Oh For Dumb
I got the email this Monday, and it thrilled me sick: the company wanted to fly me up for an interview on Wednesday. I'd be interviewing to be a researcher, investigating best practices reports and presenting them. It's a foot in the door at a real job that at least peripherally would use my writing skills. I got rejected for a different job with them before, but to be asked back and flown up: that's huge.No non-relatives have ever flown me anywhere before.
I spent all day yesterday laboring over my writing test, writing down good questions to ask, picking up my newly dry-cleaned suit. I printed out reams of pages from their website, sifting through business jargon like "leverage," "tasked with the important," and all sorts of words that dumb people use to sound smart.

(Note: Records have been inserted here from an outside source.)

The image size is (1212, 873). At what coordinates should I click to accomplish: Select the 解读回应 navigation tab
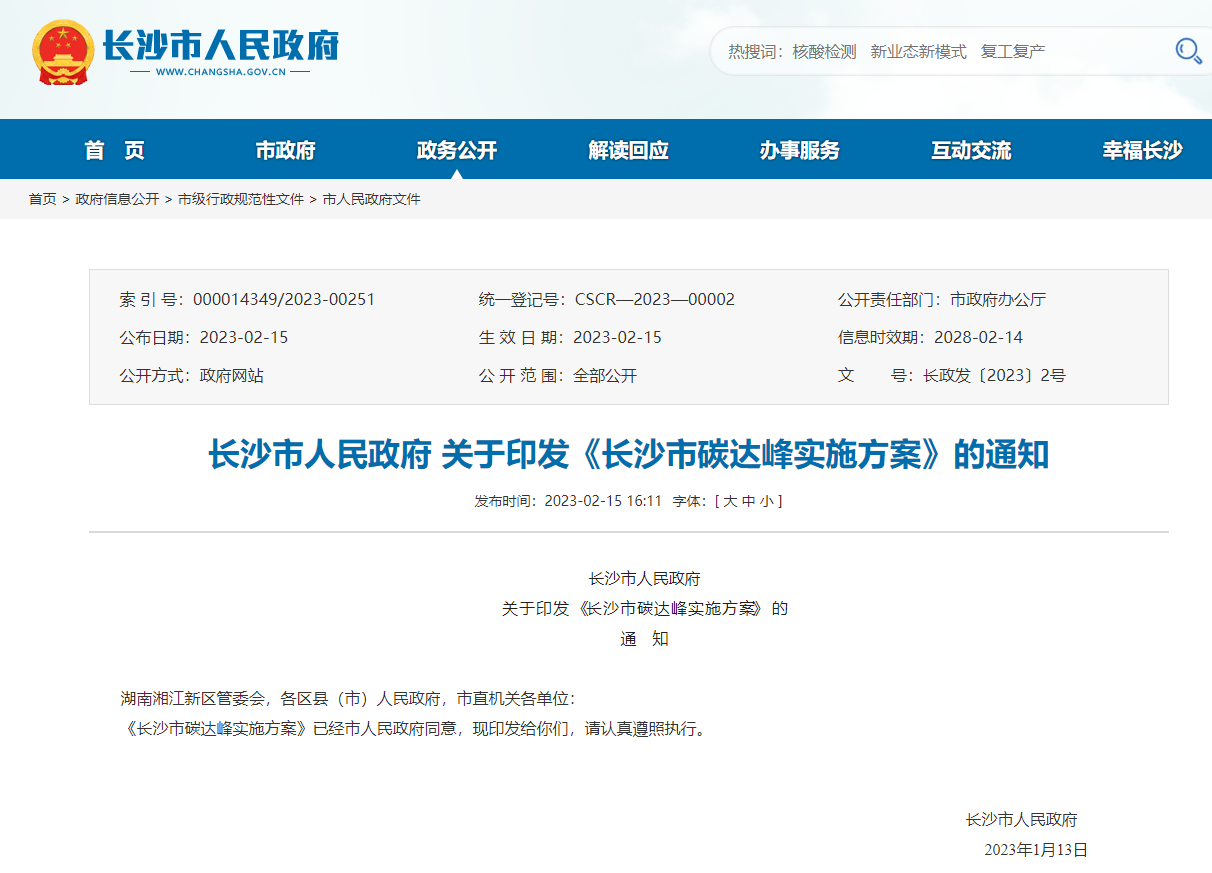coord(628,148)
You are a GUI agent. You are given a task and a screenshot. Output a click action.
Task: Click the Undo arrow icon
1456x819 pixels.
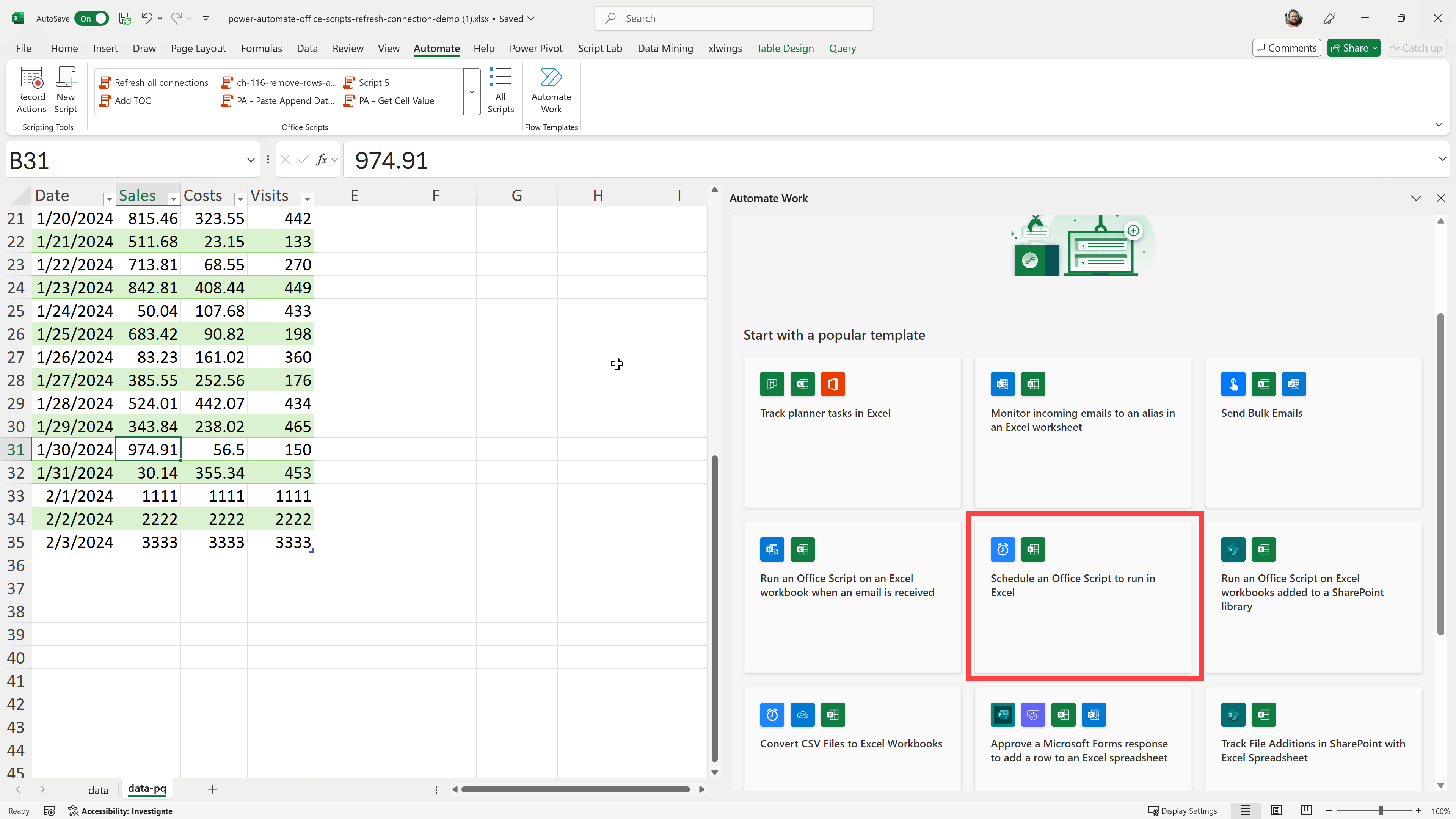[146, 18]
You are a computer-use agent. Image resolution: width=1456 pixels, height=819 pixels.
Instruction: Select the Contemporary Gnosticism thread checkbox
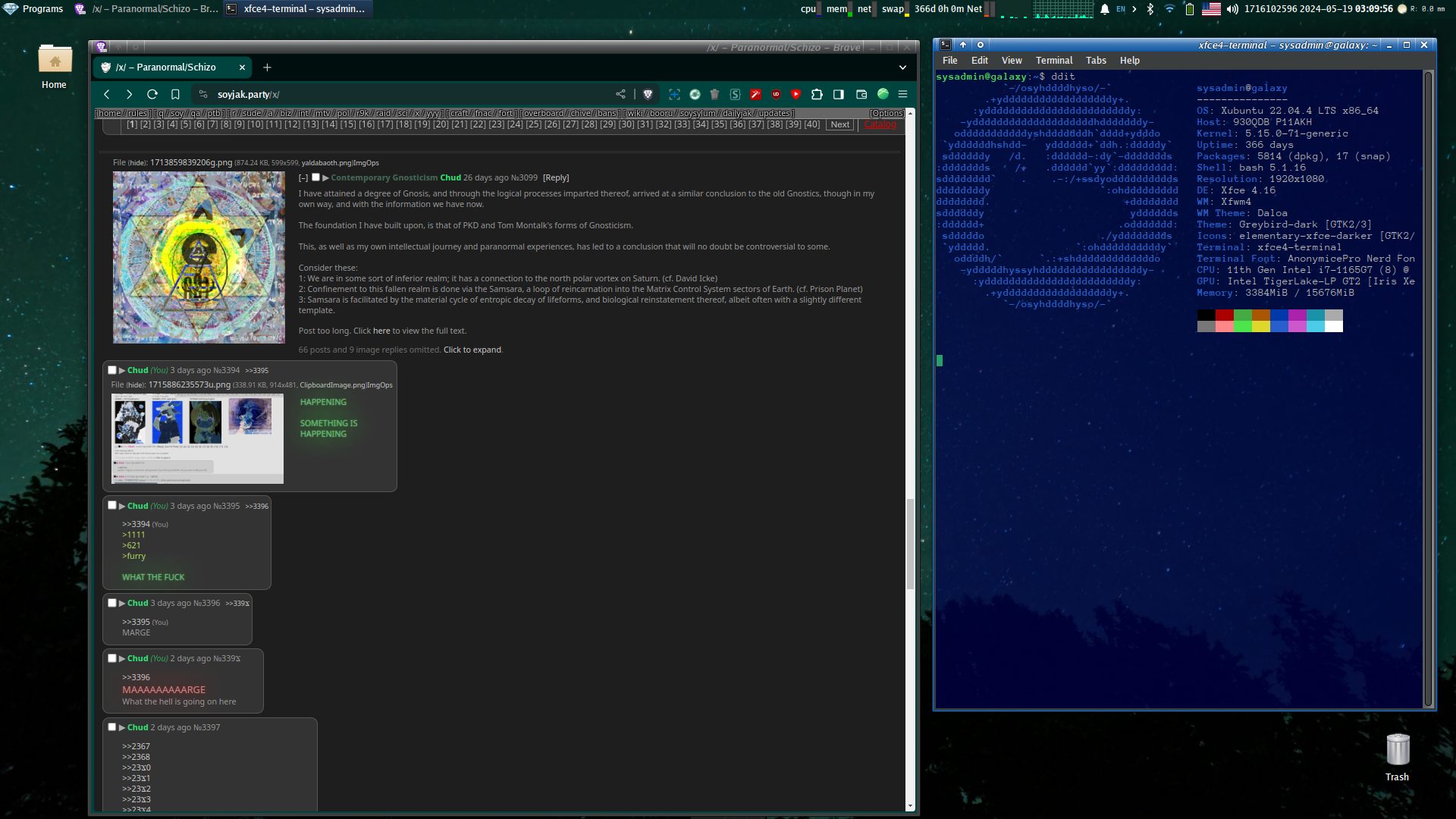tap(315, 177)
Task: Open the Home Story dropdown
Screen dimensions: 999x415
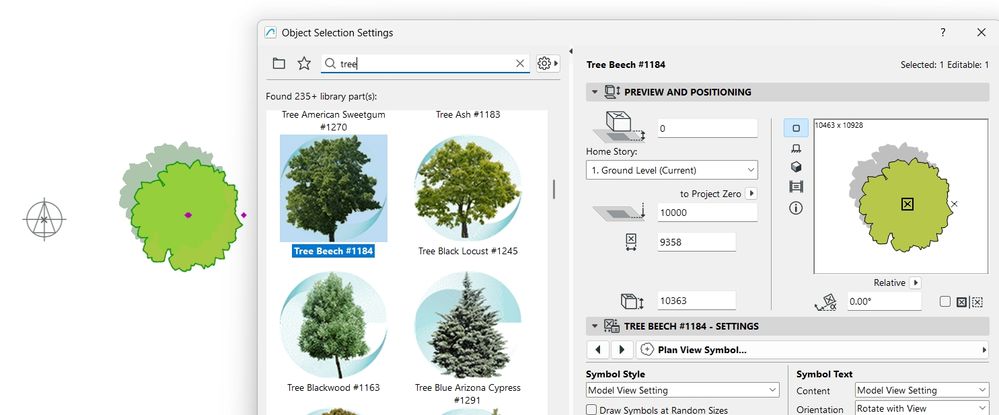Action: (x=672, y=170)
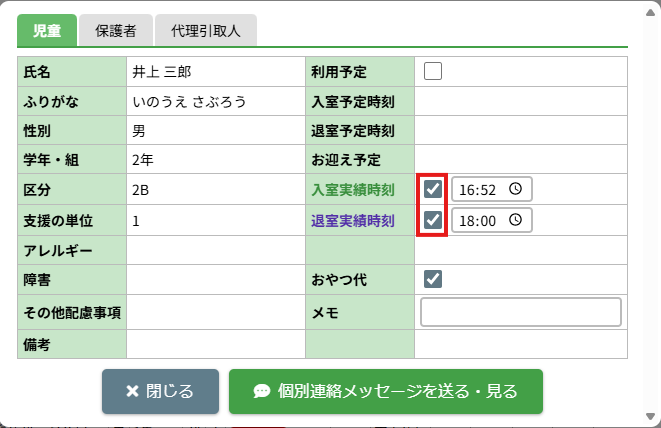Select the name cell 井上 三郎
The width and height of the screenshot is (661, 428).
click(161, 72)
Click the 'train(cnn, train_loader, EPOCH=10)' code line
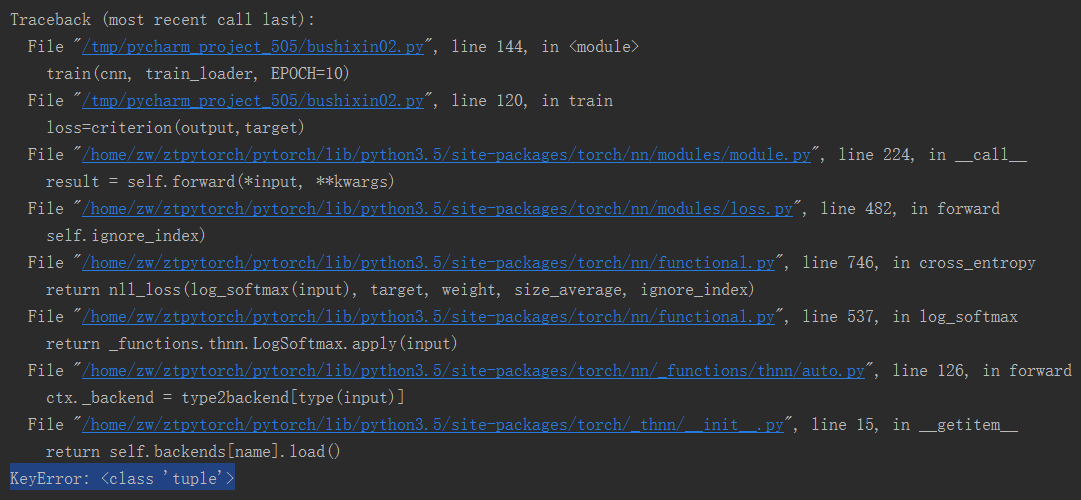The image size is (1081, 500). click(x=198, y=74)
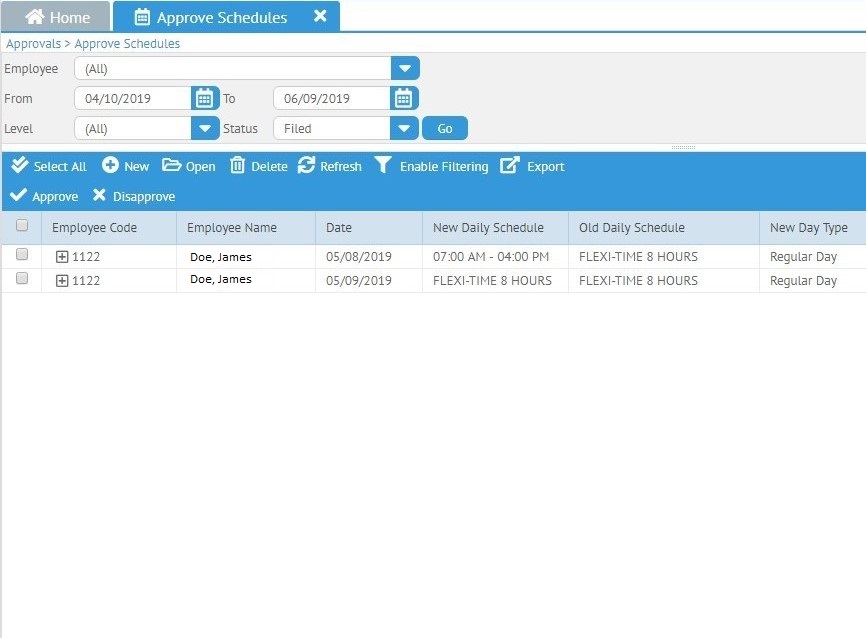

Got up at six-thirty this morning, pulling my shirt from the dryer and attacking the ironing board--the shirt required cuff links. No cuff links in the house. The next shirt I ironed was made out of a glorified wax paper--cheap, worn transparent and shiny by me and my dad going back to the Carter administration. Finally I reached into the heap of clothing on my parents' bedroom floor and found my lucky shirt, the one I have worn on all prior job interviews. So maybe it's not that lucky after all. I briskly ironed around all the dirty bits on the shirt, giving the pits a wide berth and sprinted around the house looking for my dress shoes.
Clad only in dress shirt and underwear, I managed to sweat right through my lucky shirt in my fruitless search for shoes. I found an old pair of my dad's wingtips (see Carter administration crack, above) and crammed my feet in.
After a coffee and a shoeshine at the airport, I checked myself in the bathroom mirror--once you looked past the gums like raw meat from too vigorous a brush, I looked cool. I looked around the commuter flight at all the other suits, jabbering into their phones about tasking, and thought "Me and him, we're the same. I am in the club of important people now. Golf lessons, here I come."
I strode confidently out of the cab and into my interview fifteen minutes early, at the top of my game...signed in and waited. By 2:30, I could tell something was wrong. The woman that was supposed to interview me came in, asked for someone else, and took her off into another room.
I checked my confirmation email. I was a week early for my job interview.
The sweat came back, reactivating the older sweat in my shirt. The woman at HR was really kind, rescheduling me for tomorrow...but man, do I feel dumb.
I am not like the guys in the suits on the plane. I wore their disguise briefly, but underneath, I'm still me.
1 Comments:
hey, congratulations! the regular job is the best. you really learn to appreciate the holidays and things called "summer hours."